WHAT YOU ARE ASKED TO DO: A complete, exact copy of the data is the required answer.

[Saved entries]
---*---

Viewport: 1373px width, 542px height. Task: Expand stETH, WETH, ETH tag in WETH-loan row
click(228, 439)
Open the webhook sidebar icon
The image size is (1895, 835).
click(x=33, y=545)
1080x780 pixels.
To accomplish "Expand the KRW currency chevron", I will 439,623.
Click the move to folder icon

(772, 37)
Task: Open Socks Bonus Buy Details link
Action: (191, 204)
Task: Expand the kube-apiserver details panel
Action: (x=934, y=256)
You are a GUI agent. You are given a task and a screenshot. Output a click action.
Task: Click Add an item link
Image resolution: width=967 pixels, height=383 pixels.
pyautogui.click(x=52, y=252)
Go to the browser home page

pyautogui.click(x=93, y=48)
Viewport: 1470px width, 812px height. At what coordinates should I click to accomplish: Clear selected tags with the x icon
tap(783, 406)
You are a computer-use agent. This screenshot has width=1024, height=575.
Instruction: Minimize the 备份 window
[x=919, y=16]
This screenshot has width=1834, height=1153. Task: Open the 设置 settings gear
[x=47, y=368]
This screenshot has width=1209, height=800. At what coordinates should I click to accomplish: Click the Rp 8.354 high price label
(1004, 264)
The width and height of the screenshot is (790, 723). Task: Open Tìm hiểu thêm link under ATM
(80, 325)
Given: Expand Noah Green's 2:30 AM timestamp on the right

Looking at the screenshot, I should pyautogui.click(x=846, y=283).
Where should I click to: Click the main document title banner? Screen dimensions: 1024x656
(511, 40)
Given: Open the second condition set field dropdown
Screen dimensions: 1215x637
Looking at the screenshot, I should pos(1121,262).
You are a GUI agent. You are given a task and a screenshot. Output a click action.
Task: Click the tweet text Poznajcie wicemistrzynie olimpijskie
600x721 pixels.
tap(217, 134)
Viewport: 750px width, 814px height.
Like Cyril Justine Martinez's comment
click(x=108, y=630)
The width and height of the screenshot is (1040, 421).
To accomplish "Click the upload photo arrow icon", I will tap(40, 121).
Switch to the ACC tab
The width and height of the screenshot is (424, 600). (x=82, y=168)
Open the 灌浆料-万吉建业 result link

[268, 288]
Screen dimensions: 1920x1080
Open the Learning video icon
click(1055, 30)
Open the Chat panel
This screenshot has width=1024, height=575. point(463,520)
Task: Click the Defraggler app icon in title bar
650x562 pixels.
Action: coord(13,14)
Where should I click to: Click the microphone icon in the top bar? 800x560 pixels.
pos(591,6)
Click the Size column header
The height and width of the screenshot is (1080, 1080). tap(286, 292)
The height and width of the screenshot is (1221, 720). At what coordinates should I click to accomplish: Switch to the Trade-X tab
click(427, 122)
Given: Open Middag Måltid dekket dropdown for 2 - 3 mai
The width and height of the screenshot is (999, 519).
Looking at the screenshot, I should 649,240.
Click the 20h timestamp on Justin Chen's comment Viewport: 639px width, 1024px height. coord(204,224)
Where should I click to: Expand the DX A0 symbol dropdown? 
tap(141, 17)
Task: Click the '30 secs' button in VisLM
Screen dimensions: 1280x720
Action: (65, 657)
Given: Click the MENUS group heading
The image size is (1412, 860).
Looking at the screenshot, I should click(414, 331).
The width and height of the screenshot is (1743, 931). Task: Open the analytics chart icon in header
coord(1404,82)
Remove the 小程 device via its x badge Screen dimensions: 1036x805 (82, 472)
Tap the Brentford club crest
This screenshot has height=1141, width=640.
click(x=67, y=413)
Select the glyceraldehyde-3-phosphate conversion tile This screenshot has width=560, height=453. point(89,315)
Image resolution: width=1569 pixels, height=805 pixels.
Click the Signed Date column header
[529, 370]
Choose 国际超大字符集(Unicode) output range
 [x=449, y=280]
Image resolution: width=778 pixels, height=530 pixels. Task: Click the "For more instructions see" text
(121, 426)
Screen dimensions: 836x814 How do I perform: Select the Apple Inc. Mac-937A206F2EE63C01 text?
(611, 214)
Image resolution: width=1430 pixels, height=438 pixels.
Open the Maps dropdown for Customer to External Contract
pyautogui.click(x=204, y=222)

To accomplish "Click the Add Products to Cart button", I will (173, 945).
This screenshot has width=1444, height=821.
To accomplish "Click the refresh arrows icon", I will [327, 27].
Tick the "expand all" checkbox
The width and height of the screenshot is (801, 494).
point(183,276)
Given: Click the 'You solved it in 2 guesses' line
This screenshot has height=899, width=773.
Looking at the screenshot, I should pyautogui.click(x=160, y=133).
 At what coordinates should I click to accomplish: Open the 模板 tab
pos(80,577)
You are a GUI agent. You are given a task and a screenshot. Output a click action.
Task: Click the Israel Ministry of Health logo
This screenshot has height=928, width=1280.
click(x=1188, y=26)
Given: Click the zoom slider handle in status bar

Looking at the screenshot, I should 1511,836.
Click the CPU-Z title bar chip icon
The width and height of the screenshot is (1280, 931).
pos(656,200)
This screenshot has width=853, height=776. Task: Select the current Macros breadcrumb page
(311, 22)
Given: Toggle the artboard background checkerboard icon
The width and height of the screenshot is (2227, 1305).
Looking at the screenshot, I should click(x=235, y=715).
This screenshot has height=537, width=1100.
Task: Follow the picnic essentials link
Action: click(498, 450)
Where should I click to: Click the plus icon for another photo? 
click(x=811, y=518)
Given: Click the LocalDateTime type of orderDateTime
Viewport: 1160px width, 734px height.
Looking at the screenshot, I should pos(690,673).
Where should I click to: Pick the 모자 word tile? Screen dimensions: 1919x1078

---*---

TASK RESULT:
Viewport: 1373px width, 542px height. Task: Expand stETH, WETH, ETH tag in WETH-loan row
click(228, 439)
Open the webhook sidebar icon
The image size is (1895, 835).
click(x=33, y=545)
1080x780 pixels.
To accomplish "Expand the KRW currency chevron", I will 439,623.
Click the move to folder icon

(772, 37)
Task: Open Socks Bonus Buy Details link
Action: (191, 204)
Task: Expand the kube-apiserver details panel
Action: (x=934, y=256)
You are a GUI agent. You are given a task and a screenshot. Output a click action.
Task: Click Add an item link
Image resolution: width=967 pixels, height=383 pixels.
pyautogui.click(x=52, y=252)
Go to the browser home page

pyautogui.click(x=93, y=48)
Viewport: 1470px width, 812px height. At what coordinates should I click to accomplish: Clear selected tags with the x icon
tap(783, 406)
You are a computer-use agent. This screenshot has width=1024, height=575.
Instruction: Minimize the 备份 window
[x=919, y=16]
This screenshot has width=1834, height=1153. Task: Open the 设置 settings gear
[x=47, y=368]
This screenshot has width=1209, height=800. At what coordinates should I click to accomplish: Click the Rp 8.354 high price label
(1004, 264)
The width and height of the screenshot is (790, 723). Task: Open Tìm hiểu thêm link under ATM
(80, 325)
Given: Expand Noah Green's 2:30 AM timestamp on the right

Looking at the screenshot, I should pyautogui.click(x=846, y=283).
Where should I click to: Click the main document title banner? Screen dimensions: 1024x656
(511, 40)
Given: Open the second condition set field dropdown
Screen dimensions: 1215x637
Looking at the screenshot, I should pos(1121,262).
You are a GUI agent. You are given a task and a screenshot. Output a click action.
Task: Click the tweet text Poznajcie wicemistrzynie olimpijskie
600x721 pixels.
tap(217, 134)
Viewport: 750px width, 814px height.
Like Cyril Justine Martinez's comment
click(x=108, y=630)
The width and height of the screenshot is (1040, 421).
To accomplish "Click the upload photo arrow icon", I will tap(40, 121).
Switch to the ACC tab
The width and height of the screenshot is (424, 600). (x=82, y=168)
Open the 灌浆料-万吉建业 result link

[268, 288]
Screen dimensions: 1920x1080
Open the Learning video icon
click(1055, 30)
Open the Chat panel
This screenshot has width=1024, height=575. point(463,520)
Task: Click the Defraggler app icon in title bar
650x562 pixels.
Action: coord(13,14)
Where should I click to: Click the microphone icon in the top bar? 800x560 pixels.
pos(591,6)
Click the Size column header
The height and width of the screenshot is (1080, 1080). tap(286, 292)
The height and width of the screenshot is (1221, 720). At what coordinates should I click to accomplish: Switch to the Trade-X tab
click(427, 122)
Given: Open Middag Måltid dekket dropdown for 2 - 3 mai
The width and height of the screenshot is (999, 519).
Looking at the screenshot, I should 649,240.
Click the 20h timestamp on Justin Chen's comment Viewport: 639px width, 1024px height. coord(204,224)
Where should I click to: Expand the DX A0 symbol dropdown? 
tap(141, 17)
Task: Click the '30 secs' button in VisLM
Screen dimensions: 1280x720
Action: (65, 657)
Given: Click the MENUS group heading
The image size is (1412, 860).
Looking at the screenshot, I should click(414, 331).
The width and height of the screenshot is (1743, 931). Task: Open the analytics chart icon in header
coord(1404,82)
Remove the 小程 device via its x badge Screen dimensions: 1036x805 (82, 472)
Tap the Brentford club crest
This screenshot has height=1141, width=640.
click(x=67, y=413)
Select the glyceraldehyde-3-phosphate conversion tile This screenshot has width=560, height=453. point(89,315)
Image resolution: width=1569 pixels, height=805 pixels.
Click the Signed Date column header
[529, 370]
Choose 国际超大字符集(Unicode) output range
 [x=449, y=280]
Image resolution: width=778 pixels, height=530 pixels. Task: Click the "For more instructions see" text
(121, 426)
Screen dimensions: 836x814 How do I perform: Select the Apple Inc. Mac-937A206F2EE63C01 text?
(611, 214)
Image resolution: width=1430 pixels, height=438 pixels.
Open the Maps dropdown for Customer to External Contract
pyautogui.click(x=204, y=222)

To accomplish "Click the Add Products to Cart button", I will (173, 945).
This screenshot has width=1444, height=821.
To accomplish "Click the refresh arrows icon", I will [327, 27].
Tick the "expand all" checkbox
The width and height of the screenshot is (801, 494).
point(183,276)
Given: Click the 'You solved it in 2 guesses' line
This screenshot has height=899, width=773.
Looking at the screenshot, I should pyautogui.click(x=160, y=133).
 At what coordinates should I click to accomplish: Open the 模板 tab
pos(80,577)
You are a GUI agent. You are given a task and a screenshot. Output a click action.
Task: Click the Israel Ministry of Health logo
This screenshot has height=928, width=1280.
click(x=1188, y=26)
Given: Click the zoom slider handle in status bar

Looking at the screenshot, I should 1511,836.
Click the CPU-Z title bar chip icon
The width and height of the screenshot is (1280, 931).
pos(656,200)
This screenshot has width=853, height=776. Task: Select the current Macros breadcrumb page
(311, 22)
Given: Toggle the artboard background checkerboard icon
The width and height of the screenshot is (2227, 1305).
Looking at the screenshot, I should click(x=235, y=715).
This screenshot has height=537, width=1100.
Task: Follow the picnic essentials link
Action: click(498, 450)
Where should I click to: Click the plus icon for another photo? 
click(x=811, y=518)
Given: Click the LocalDateTime type of orderDateTime
Viewport: 1160px width, 734px height.
Looking at the screenshot, I should pos(690,673).
Where should I click to: Pick the 모자 word tile? Screen dimensions: 1919x1078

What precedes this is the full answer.